But Ash wasn’t in the mining business.
Boots propped up on a rough wooden desk, leaned back in a chair, the rough-cut, young looking man snored gently in his makeshift watch post, built into the side of a short water tower. He groaned awake — an Ascendant like him shouldn’t have been this tired; but rest was never Ash’s friend. It just brought discordant noise, painful memories, or gave his anxiety a face and a voice.
His fellow Astrals wouldn’t admit it, but even gods wear down after a while.
He wiped sleep from his eyes and scratched at a thick beard over rough-cut, regal features. Running a hand through his hair, a grown out soldier’s cut, he pushed himself up and glanced out the window.
The view wasn’t much, but it was the best spot to get a look at the shantytown, the only inhabited part of Dag left. Sure, there were towering skyscrapers and factories looming all about, but they’d been abandoned for years, ever since refinery work was outsourced to the neighboring planetoids. Gone was Dagorocles, jewel of the Industry Cluster, now it was just…Dag.
The rumble that woke Ash echoed through the town, and he saw the inhabitants exchange fearful, knowing looks. The noise was nothing new. Ash took a breath, donned the hood of his tattered rag poncho and descended a ladder.

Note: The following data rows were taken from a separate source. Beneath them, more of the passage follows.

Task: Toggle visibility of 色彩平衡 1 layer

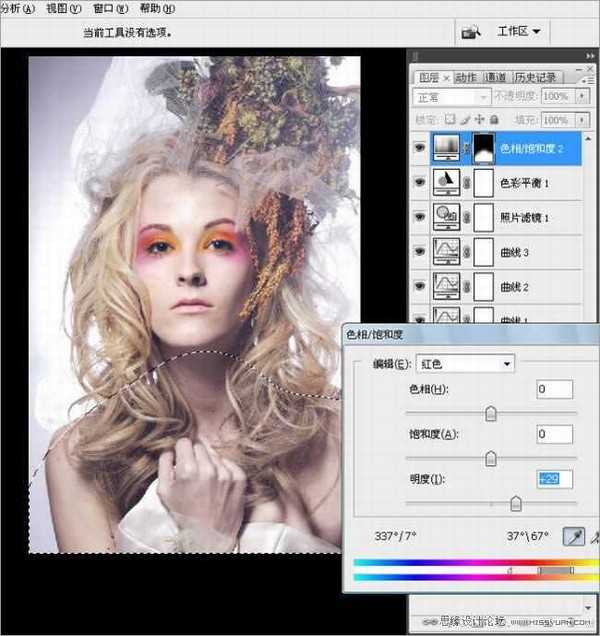Action: (x=418, y=183)
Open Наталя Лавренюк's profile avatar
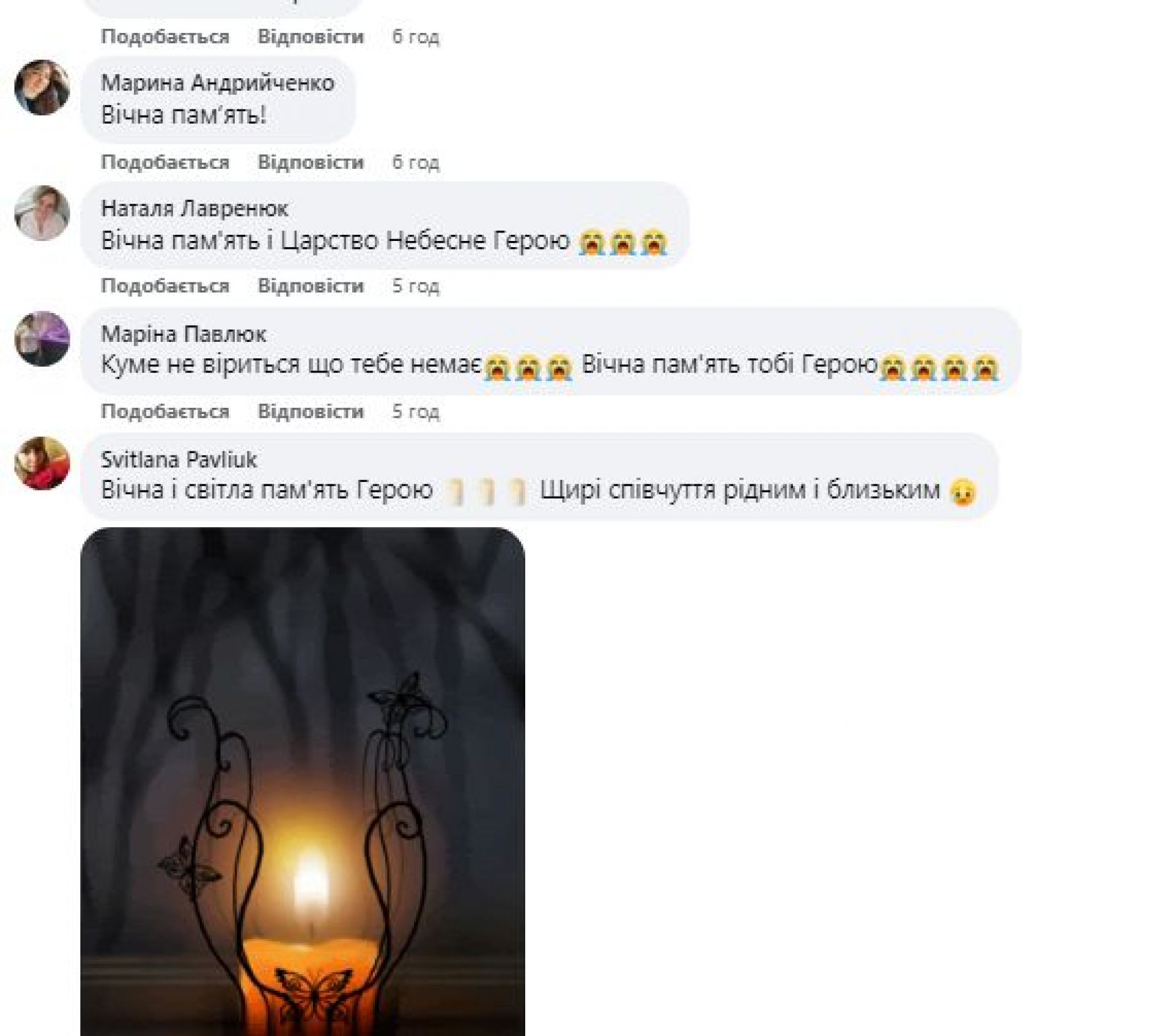 coord(42,213)
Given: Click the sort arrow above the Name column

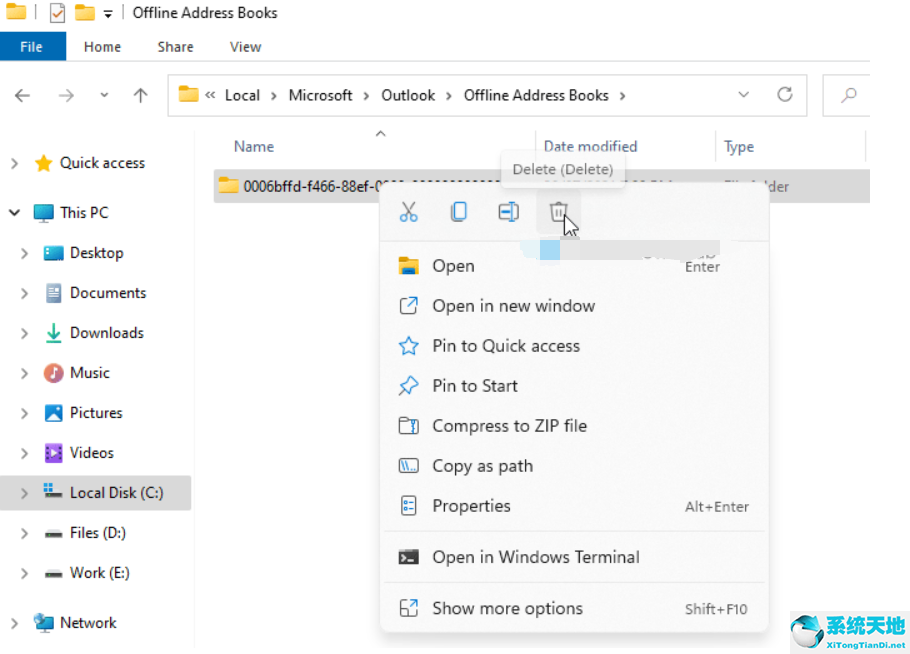Looking at the screenshot, I should [380, 133].
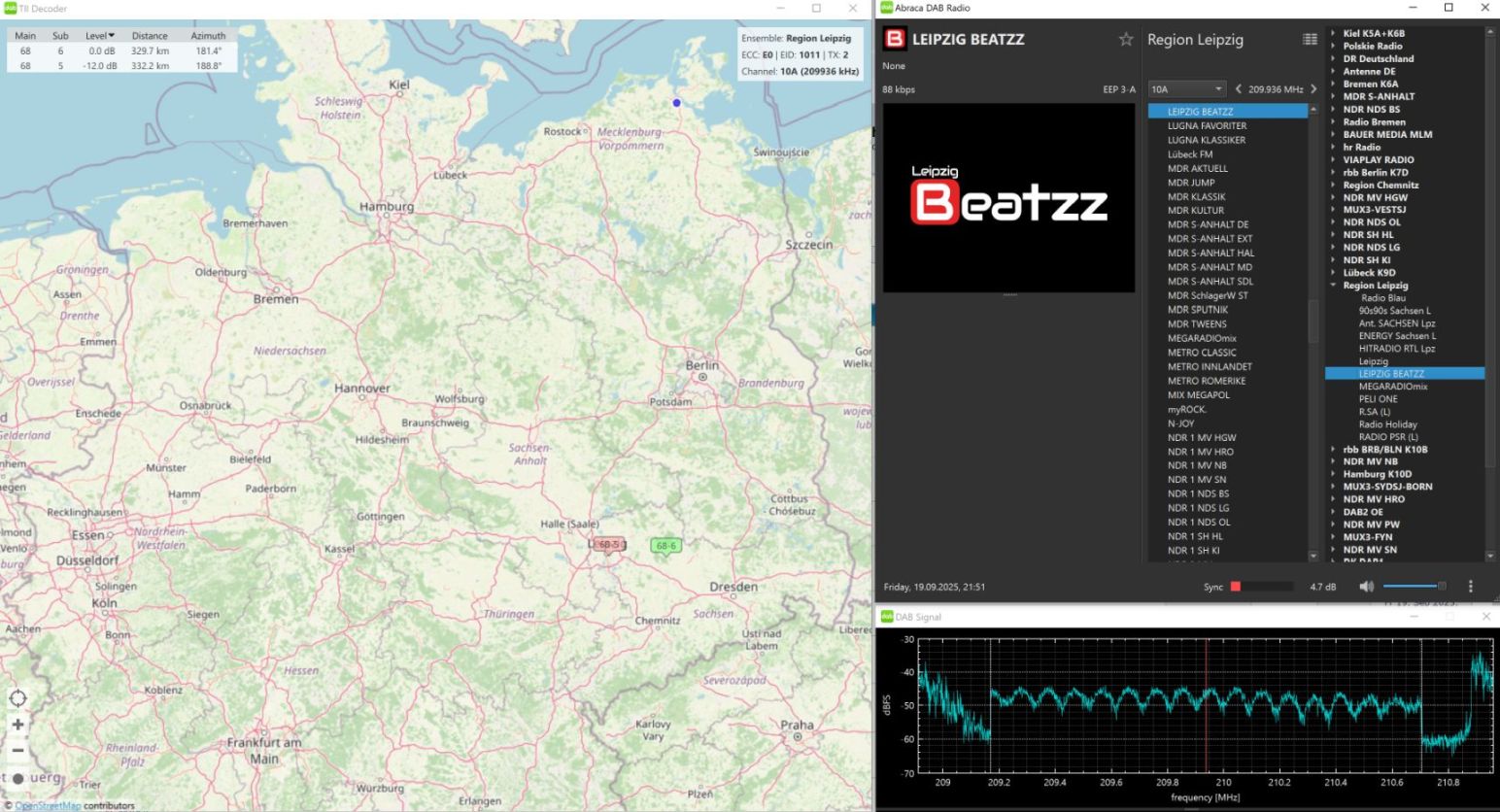
Task: Click the round dot map control button
Action: click(x=17, y=778)
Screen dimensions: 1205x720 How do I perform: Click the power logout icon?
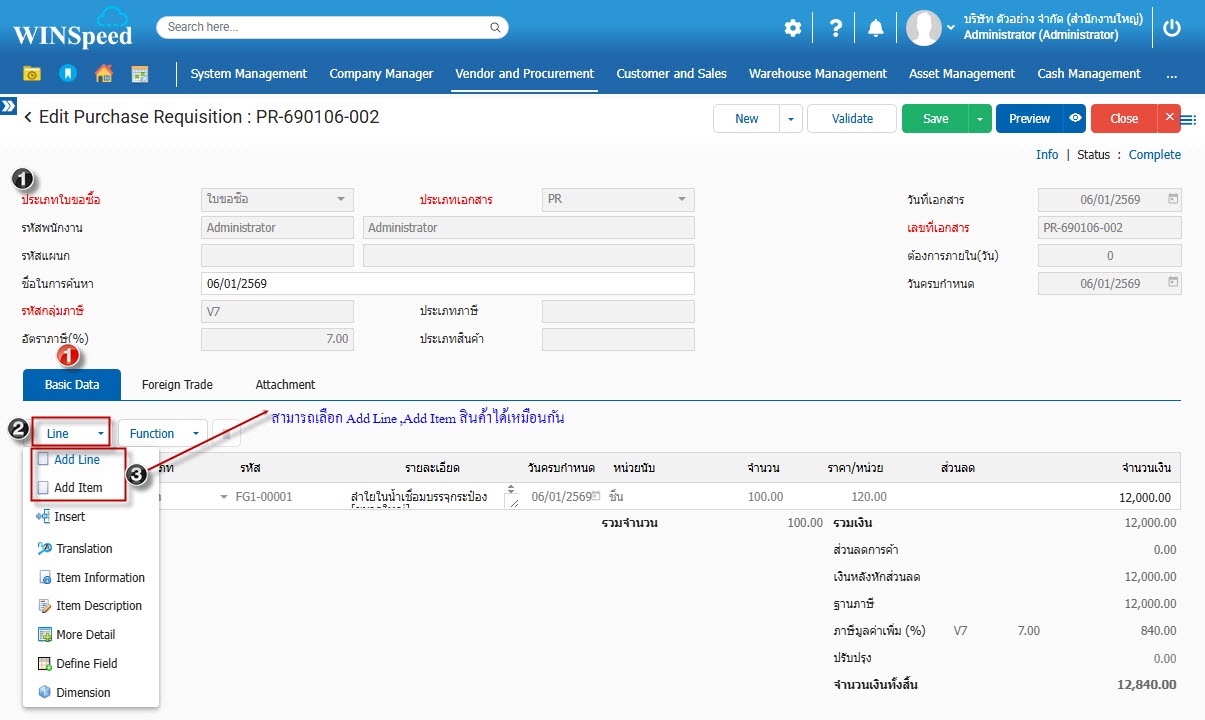1172,28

Dag's marketplace was a society unto its own, housing creatures of over a hundred worlds and biomes all in one place: humanoids, amphibious folk, reptile folk, avian folk, even a sentient goo here and there, trading metal currency for nicknacks or little pieces of tech under tattered canopies. For all its faults, Dag truly was open to anyone.

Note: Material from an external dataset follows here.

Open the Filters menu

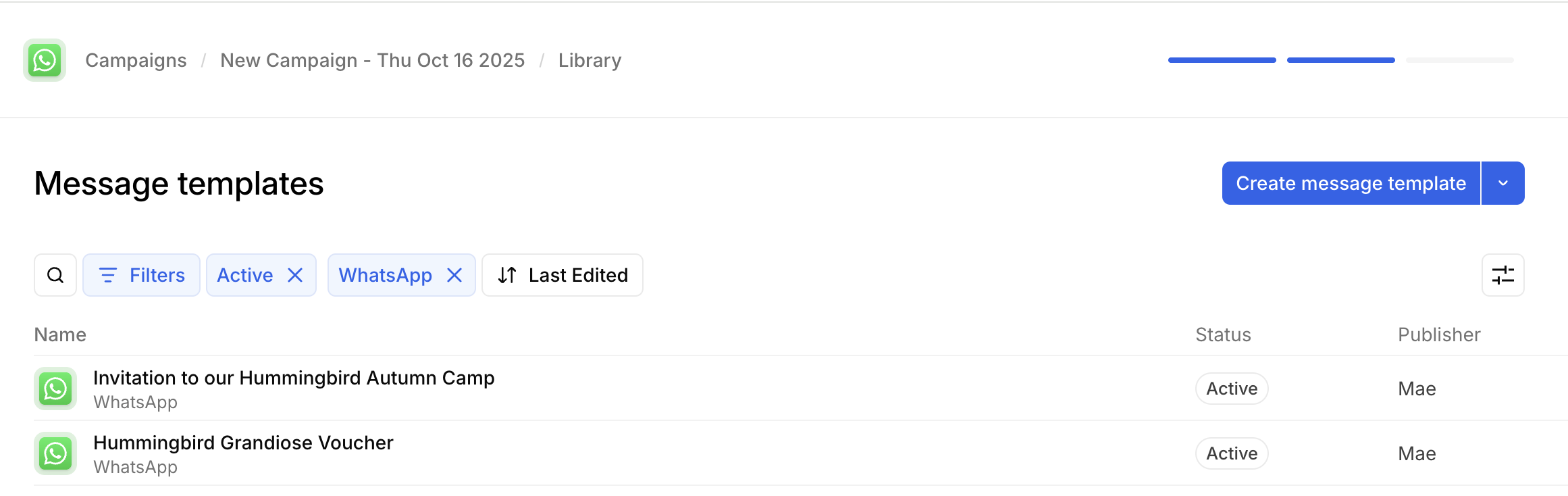click(142, 275)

That solidarity included the despair spanning each Dagite's face as the growl of beat-up engines came closer. Before long, three hover-riders weaved between the abandoned buildings, closing in on the marketplace.
Ash maneuvered through the crowd under his hood and poncho, clocking the most vulnerable people before locking onto the hover-riders. He beelined for the apex of the market.
Though they were simple hovercraft, cobbled together with scrap barriers and crudely attached plasma turrets, the sight triggered learned helplessness in the people of Dag, instinctively grouping together, obviously afraid, but none broke off running. They huddled together submissively, conditioned to accept that resistance was pointless. Parents put children behind them, lovers held their partners’ hands and everyone emptied out sacks and boxes of currency and bartered goods, prepared for a tribute collection. Ash's fists tightened as he studied the crowd from within; they outnumbered the riders a hundred to one, but still let themselves get pushed around like this. He knew the descending marauders were the ones to really blame, but he couldn't shake the frustration he felt towards the mob of frightened rabbits around him, at a loss for what to do without some lone hero to come along and save them. No wonder they were easy picking...
The riders eased down, each carrying four hungry-eyed pirates. One of them leapt off before his rider hit the ground, a familiar face — Olak, that was his name — ‘Captain’ Olak, an orange-skinned thug with a handful of thorns growing out of his jaw, his species’ version of a beard. And for him in particular, not much of one. The pirate captain’s catlike eyes rolled over the cowed mass and he smiled, gesturing broadly with a rusty axe in one hand, energy pistol in the other.
“Ladies, gents,” his voice sawed, “What have we talked about?” As he strutted back and forth, the other riders landed and pirates disembarked. “You know good as I, Urdu be not in the safest corner of the ‘verse. Ye lot are right on the edge of what’s known, ye know what that means: No one cares yer here,” he pointed with his axe. “Not Arleth, not the United Worlds, hells, not even Cindreth,” he laughed, his thugs joining in. He silenced them with a raised, almost reverent finger. “Except, of course, for His Greatness, Takenda!”
Ash rolled his eyes. The self-important Pirate Lord’s title seemed to get longer the more times he heard it.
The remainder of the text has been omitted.